There is a format string vulnerability in the handling of the monitor "memory dump" command. If the string to be output contains any % sign, it is interpreted as a command for the output, normally resulting in a crash. Even more sophisticated exploits, like arbitrary code execution on the host machine, are possible. http://www.trikaliotis.net/vicekb/vsa-2004-1 http://cve.mitre.org/cgi-bin/cvename.cgi?name=CAN-2004-0453 http://www.trikaliotis.net/vicekb/vice-1.14-mon-vuln.diff.gz
CAN-2004-0453 games : it looks like app-emulation/vice is in your herd... Could you apply the provided patch and bump the ebuild ? Thanks.
vice-1.14-r1.ebuild in CVS with the patch. Go ahead and close.
GLSA drafted: security please review. Note: - Changed the severity to low as a user have to type a specific string for this bug to be exploitable. Referenced advisory also rates severity as low. - CAN-2004-0453 reference is not included as it is still under review.
Yeah, I don't know if it's worth sending out a glsa on this. There is no privilege escalation due to the bug in vice. It's basically the same as telling some noob to run a dangerous command from the command-line.
aervosz and I agree for no GLSA on this one. Closing.

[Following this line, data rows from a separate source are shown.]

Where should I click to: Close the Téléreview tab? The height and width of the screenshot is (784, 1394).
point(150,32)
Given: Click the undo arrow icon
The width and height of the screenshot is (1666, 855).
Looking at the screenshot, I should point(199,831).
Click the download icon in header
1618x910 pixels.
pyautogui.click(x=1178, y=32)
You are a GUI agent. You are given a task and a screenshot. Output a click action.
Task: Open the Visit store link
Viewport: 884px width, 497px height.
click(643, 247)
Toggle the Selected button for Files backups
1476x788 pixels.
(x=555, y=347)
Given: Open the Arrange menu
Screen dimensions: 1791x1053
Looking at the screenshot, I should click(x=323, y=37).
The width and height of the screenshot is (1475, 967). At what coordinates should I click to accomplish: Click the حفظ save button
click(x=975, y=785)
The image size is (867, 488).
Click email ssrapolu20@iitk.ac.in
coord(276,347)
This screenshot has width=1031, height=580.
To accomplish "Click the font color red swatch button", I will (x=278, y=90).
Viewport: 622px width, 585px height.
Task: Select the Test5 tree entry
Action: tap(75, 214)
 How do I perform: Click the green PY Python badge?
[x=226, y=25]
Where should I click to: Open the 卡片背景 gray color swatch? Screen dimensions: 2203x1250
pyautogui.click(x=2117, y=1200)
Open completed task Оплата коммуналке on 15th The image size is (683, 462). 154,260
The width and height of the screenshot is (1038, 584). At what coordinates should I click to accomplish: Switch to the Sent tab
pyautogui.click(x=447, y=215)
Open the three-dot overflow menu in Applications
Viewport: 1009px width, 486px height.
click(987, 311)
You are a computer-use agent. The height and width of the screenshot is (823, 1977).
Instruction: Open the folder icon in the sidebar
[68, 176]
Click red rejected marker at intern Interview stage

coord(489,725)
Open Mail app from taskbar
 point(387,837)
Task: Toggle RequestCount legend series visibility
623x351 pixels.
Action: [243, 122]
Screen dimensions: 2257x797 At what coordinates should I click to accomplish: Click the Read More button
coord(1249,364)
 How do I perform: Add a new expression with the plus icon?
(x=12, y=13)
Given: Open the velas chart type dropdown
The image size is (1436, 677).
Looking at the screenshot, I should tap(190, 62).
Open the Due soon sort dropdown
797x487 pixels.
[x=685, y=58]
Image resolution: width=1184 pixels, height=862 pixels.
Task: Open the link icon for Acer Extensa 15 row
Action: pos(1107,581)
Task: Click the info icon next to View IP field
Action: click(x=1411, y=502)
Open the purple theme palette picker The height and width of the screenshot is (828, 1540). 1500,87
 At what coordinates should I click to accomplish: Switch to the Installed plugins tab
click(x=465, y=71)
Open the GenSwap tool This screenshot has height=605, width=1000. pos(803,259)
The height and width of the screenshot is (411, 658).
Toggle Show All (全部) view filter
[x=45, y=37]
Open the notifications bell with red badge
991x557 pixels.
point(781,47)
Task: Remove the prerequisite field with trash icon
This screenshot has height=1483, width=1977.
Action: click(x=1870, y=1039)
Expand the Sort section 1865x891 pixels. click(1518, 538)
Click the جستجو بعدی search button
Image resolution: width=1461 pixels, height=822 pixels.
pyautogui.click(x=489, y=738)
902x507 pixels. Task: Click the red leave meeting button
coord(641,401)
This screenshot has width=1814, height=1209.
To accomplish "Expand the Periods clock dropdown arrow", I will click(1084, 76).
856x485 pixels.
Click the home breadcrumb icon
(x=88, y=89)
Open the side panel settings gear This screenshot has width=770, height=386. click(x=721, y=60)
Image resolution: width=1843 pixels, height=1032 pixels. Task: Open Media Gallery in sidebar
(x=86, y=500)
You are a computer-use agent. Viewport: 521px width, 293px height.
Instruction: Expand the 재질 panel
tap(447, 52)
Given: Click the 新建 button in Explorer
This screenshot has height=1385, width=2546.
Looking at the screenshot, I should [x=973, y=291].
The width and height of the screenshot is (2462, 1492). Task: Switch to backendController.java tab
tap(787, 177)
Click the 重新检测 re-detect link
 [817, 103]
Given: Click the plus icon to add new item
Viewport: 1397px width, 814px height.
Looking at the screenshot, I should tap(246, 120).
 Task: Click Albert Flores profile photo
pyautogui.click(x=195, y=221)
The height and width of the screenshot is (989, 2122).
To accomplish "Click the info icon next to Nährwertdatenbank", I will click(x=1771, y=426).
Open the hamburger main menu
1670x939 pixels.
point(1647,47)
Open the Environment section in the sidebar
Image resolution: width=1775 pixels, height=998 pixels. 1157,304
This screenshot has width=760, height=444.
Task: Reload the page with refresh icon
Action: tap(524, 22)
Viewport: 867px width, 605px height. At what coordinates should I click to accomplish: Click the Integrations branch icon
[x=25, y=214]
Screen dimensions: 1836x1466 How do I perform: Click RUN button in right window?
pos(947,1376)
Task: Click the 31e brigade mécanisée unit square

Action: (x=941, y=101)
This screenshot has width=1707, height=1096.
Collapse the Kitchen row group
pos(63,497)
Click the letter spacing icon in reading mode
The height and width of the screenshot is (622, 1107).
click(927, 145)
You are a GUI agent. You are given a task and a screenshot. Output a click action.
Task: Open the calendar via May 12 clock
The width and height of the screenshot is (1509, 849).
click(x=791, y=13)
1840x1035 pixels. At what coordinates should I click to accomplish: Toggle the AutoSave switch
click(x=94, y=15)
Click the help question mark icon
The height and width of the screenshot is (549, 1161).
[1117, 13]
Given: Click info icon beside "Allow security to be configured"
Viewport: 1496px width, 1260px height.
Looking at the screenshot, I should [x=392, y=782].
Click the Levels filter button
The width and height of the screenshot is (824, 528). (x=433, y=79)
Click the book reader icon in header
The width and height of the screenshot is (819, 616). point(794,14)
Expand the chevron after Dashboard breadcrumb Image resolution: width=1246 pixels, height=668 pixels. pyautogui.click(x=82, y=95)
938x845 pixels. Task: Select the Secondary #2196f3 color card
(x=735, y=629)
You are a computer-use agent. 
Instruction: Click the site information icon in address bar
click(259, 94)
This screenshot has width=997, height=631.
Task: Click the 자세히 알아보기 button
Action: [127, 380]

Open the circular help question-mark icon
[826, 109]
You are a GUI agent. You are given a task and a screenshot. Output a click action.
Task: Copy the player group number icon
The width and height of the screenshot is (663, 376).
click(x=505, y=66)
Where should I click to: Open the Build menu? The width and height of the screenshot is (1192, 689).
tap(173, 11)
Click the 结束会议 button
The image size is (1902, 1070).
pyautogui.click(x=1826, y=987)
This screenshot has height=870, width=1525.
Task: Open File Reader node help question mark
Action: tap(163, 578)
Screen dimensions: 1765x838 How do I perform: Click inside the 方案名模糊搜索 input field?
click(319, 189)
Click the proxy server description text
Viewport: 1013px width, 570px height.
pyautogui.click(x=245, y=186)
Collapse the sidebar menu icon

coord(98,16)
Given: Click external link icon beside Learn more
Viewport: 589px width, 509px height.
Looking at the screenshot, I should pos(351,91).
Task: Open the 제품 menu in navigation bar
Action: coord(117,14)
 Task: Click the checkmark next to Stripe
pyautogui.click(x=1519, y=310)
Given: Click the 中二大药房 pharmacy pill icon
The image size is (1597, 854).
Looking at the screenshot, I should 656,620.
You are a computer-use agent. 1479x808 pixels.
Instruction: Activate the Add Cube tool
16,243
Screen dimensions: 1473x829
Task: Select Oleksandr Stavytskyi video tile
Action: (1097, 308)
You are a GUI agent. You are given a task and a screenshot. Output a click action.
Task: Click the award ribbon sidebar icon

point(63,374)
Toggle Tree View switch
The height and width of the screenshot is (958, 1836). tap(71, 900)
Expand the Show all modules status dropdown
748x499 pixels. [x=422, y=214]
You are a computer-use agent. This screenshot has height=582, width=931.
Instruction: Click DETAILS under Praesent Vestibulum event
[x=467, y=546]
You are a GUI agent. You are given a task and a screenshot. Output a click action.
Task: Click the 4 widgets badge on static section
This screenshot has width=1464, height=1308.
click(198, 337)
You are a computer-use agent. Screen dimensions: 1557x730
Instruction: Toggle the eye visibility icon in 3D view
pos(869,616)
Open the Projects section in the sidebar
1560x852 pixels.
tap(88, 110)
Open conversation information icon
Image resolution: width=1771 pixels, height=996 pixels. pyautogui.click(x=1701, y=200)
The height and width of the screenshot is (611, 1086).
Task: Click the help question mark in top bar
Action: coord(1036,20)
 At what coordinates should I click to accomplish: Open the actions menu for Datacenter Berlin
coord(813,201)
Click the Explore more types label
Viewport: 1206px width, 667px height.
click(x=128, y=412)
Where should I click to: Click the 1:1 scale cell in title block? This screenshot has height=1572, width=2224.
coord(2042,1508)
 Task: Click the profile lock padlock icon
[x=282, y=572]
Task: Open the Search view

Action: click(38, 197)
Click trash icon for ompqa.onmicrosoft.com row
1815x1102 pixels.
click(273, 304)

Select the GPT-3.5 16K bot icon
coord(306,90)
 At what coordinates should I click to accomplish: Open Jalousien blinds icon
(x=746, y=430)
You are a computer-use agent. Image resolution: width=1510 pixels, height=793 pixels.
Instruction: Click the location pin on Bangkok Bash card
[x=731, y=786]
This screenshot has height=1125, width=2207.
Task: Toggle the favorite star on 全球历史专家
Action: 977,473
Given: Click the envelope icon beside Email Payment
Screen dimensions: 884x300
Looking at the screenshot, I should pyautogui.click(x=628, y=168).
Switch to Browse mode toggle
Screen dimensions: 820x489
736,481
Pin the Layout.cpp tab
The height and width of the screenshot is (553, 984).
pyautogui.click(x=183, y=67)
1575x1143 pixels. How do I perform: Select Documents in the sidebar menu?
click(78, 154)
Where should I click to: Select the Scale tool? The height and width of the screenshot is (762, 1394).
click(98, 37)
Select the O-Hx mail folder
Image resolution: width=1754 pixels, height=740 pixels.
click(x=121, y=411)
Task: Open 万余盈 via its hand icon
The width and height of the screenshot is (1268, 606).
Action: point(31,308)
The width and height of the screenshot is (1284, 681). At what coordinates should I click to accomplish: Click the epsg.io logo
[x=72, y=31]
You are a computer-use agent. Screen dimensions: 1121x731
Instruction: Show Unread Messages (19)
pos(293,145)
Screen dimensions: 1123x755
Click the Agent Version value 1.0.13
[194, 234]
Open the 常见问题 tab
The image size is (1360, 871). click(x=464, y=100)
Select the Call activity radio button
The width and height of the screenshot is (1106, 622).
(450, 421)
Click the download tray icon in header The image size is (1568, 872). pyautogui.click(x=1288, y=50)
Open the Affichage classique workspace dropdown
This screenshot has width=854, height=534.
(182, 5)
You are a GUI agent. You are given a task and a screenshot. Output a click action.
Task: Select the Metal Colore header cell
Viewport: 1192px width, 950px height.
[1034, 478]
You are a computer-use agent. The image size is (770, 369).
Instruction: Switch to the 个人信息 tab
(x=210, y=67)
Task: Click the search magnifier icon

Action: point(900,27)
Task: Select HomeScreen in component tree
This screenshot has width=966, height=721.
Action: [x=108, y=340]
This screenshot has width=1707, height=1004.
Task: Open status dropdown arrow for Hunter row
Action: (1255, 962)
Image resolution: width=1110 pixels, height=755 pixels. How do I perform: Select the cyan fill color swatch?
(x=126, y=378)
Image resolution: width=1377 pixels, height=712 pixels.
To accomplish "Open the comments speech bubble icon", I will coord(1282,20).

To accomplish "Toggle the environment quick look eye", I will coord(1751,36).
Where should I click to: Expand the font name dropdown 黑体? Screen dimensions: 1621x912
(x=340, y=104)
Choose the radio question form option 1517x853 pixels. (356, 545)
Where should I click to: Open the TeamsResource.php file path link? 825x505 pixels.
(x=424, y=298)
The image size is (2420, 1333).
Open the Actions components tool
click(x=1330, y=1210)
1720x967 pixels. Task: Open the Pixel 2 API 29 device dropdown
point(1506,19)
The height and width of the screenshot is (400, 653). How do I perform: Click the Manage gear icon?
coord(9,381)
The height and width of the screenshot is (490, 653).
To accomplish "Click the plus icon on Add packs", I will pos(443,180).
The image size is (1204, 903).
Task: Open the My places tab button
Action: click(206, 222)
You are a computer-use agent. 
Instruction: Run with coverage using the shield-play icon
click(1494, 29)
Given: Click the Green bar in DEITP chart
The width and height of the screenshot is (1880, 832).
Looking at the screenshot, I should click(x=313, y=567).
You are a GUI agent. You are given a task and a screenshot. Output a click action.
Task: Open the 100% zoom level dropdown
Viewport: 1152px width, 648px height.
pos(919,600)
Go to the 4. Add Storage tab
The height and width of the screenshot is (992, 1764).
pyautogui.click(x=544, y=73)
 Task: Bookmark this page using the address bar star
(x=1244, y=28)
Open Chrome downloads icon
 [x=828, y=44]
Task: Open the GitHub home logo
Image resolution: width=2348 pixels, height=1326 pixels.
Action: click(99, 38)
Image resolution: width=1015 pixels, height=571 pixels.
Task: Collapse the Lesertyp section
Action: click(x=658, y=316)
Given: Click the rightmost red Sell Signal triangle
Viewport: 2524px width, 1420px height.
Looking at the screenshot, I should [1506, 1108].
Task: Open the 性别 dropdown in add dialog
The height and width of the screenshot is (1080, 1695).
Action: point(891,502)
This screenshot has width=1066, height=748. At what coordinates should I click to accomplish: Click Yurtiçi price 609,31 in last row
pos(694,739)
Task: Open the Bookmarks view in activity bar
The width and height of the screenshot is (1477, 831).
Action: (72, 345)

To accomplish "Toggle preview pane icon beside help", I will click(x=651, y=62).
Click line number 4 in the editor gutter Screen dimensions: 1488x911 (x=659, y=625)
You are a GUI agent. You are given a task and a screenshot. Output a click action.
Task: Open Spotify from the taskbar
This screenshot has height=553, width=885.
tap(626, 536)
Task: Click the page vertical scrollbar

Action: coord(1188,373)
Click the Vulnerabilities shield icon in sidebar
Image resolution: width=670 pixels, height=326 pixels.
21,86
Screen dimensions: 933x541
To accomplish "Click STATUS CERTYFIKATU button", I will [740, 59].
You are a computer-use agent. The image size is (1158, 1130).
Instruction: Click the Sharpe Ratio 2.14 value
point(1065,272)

Was it mentioned in the ChangeLog that there was a security fix? From what I have gathered from our users, silently fixing a security flaw, no matter how small, is bad in their eyes. I think it would probably be better to issue a GLSA mentioning the fact that the bug was only exploitable by a user to give privileges of the same user, and therefore of very low severity, but still a GLSA should be issued. After all, there *was* a security bug that has now been resolved. Is that not what a GLSA is for? *grin*
A vulnerability requiring, to be exploited, that you type an esoteric command yourself is not really a vulnerability. It shouldn't have been a security bug in the first place. Otherwise bash and rm are vulnerable too, and should be masked :) If you still disagree, please comment.
You're right. That isn't an "exploit" but rather a simple "bug" in the code.